→ **Makale**:
+===+
24 Kasım 2009 Salı

Ignorance is a bliss... (a.k.a. İçten sarılmanın önemi...)



---------------------------------------------------------------------------------------------------------------



Böyle biri değildim ben yaa... Hayatınıza biri giriyor... Çıkıp giderken siz hayal bile etmediğiniz, belki de "asla!" dediğiniz şeyleri yaparken buluyorsunuz kendinizi... Ben böyle biri değildim... Sarılmaktan bahsediyorum şimdilik. Mesafeli biriydim. İlişkilerde (gerek sevgililer gerekse dostlarla olanlarda) mesafeliydim. "Cehalet mutluluktur!" diye bir söz var ya işte bazen bu söz o kadar doğru çıkıyor ki... Keşke hiç sarılınmasaymışım diyorum... Sigara gibi bişey heralde. Bağımlılık yapıyor... Sanki bir süre üçüncü bir ayak kullanmışsınız da alıştığınız anda kaybetmişsiniz gibi.
+===+
→ **Görev Özeti 1**: Makalede sarılma, bağımlılık yapması bakımından neye benzetiliyor?
→ **Görev Özeti 2**: Makalede "Böyle biri değildim ben" sözlerini içeren yerle açılıp "anda kaybetmişsiniz gibi." sözleriyle kapanan bölümü hiç değiştirmeden çıktı olarak ver.
+===+
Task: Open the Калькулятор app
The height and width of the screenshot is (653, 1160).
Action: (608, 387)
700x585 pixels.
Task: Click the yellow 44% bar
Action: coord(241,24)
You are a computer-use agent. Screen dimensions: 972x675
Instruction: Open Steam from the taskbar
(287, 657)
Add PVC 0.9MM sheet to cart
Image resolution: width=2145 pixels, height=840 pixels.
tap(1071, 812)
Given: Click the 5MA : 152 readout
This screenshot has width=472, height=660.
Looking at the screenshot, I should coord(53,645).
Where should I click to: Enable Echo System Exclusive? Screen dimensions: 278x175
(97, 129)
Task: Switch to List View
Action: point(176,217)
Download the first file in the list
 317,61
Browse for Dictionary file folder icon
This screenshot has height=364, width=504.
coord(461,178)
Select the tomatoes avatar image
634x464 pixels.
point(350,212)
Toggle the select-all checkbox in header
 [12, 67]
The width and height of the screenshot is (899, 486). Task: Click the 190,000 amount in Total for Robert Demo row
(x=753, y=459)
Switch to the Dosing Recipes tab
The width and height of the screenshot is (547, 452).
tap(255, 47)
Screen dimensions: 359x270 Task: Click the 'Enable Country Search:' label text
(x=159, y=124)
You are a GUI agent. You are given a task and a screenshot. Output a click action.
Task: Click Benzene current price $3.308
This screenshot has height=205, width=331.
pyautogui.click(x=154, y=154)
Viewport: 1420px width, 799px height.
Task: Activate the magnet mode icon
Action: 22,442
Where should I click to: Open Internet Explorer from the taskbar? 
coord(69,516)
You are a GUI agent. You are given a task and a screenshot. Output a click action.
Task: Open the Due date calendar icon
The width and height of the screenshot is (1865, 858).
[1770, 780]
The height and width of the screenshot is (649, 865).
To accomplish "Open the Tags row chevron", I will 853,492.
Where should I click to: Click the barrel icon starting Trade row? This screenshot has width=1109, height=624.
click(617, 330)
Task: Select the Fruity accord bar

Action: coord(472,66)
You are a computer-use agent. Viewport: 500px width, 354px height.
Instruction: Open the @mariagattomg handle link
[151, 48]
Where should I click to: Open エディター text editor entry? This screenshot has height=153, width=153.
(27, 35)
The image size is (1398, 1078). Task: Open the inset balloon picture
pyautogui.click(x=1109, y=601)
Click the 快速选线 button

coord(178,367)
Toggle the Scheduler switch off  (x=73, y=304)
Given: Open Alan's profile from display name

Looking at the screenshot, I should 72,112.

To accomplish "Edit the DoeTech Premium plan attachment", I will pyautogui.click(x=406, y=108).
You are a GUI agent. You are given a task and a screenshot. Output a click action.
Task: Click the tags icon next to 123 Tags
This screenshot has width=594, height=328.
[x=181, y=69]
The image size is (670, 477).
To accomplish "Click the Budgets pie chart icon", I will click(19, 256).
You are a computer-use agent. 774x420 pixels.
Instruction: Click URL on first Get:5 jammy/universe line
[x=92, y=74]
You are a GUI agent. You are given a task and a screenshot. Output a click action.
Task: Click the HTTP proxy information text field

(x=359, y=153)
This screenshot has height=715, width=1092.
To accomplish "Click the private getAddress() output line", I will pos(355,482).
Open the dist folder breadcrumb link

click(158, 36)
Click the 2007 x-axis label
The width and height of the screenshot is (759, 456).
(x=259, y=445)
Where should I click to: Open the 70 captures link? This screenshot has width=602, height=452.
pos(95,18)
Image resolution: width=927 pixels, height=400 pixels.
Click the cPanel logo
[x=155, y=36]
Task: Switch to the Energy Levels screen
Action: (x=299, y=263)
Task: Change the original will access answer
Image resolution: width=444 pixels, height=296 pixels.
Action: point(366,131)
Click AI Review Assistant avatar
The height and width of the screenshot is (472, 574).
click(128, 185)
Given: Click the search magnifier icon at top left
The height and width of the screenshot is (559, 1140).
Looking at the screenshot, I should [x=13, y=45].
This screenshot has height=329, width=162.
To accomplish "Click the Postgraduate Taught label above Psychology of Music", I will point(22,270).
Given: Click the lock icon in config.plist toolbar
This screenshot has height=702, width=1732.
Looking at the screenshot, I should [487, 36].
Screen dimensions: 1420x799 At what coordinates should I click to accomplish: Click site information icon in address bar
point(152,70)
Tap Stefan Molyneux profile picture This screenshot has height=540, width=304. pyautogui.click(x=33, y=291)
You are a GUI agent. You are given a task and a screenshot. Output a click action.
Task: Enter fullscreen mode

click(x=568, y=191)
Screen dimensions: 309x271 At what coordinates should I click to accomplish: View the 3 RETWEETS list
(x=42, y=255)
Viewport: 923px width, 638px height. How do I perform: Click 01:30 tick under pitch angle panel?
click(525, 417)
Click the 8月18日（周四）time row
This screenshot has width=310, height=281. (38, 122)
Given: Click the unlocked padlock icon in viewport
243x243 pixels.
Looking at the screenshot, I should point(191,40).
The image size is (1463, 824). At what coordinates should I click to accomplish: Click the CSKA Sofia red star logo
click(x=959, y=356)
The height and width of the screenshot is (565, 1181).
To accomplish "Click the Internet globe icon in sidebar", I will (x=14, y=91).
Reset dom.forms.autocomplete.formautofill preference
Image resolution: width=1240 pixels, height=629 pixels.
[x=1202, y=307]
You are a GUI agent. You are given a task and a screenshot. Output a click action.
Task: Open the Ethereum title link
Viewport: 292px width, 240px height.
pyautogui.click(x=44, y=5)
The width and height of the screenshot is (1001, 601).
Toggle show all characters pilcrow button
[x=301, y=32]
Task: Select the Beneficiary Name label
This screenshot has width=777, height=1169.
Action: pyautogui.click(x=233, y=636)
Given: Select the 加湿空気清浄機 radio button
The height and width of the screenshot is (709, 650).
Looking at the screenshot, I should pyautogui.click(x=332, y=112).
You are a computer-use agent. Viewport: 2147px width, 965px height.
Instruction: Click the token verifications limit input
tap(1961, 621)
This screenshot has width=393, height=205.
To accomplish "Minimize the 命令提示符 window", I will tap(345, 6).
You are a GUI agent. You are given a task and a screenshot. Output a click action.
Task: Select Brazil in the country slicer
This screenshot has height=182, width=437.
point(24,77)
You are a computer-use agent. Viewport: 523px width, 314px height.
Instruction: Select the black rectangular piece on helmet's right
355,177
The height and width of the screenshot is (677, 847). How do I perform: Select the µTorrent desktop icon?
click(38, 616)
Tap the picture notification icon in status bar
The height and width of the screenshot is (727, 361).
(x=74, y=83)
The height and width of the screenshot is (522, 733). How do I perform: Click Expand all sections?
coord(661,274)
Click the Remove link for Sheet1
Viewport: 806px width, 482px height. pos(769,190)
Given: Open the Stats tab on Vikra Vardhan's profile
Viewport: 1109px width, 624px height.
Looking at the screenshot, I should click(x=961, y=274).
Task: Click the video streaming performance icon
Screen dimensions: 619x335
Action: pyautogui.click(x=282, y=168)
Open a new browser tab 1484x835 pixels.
+===+
→ **Görev Çıktısı 1**: Sigaraya.

→ **Görev Çıktısı 2**:
Böyle biri değildim ben yaa... Hayatınıza biri giriyor... Çıkıp giderken siz hayal bile etmediğiniz, belki de "asla!" dediğiniz şeyleri yaparken buluyorsunuz kendinizi... Ben böyle biri değildim... Sarılmaktan bahsediyorum şimdilik. Mesafeli biriydim. İlişkilerde (gerek sevgililer gerekse dostlarla olanlarda) mesafeliydim. "Cehalet mutluluktur!" diye bir söz var ya işte bazen bu söz o kadar doğru çıkıyor ki... Keşke hiç sarılınmasaymışım diyorum... Sigara gibi bişey heralde. Bağımlılık yapıyor... Sanki bir süre üçüncü bir ayak kullanmışsınız da alıştığınız anda kaybetmişsiniz gibi.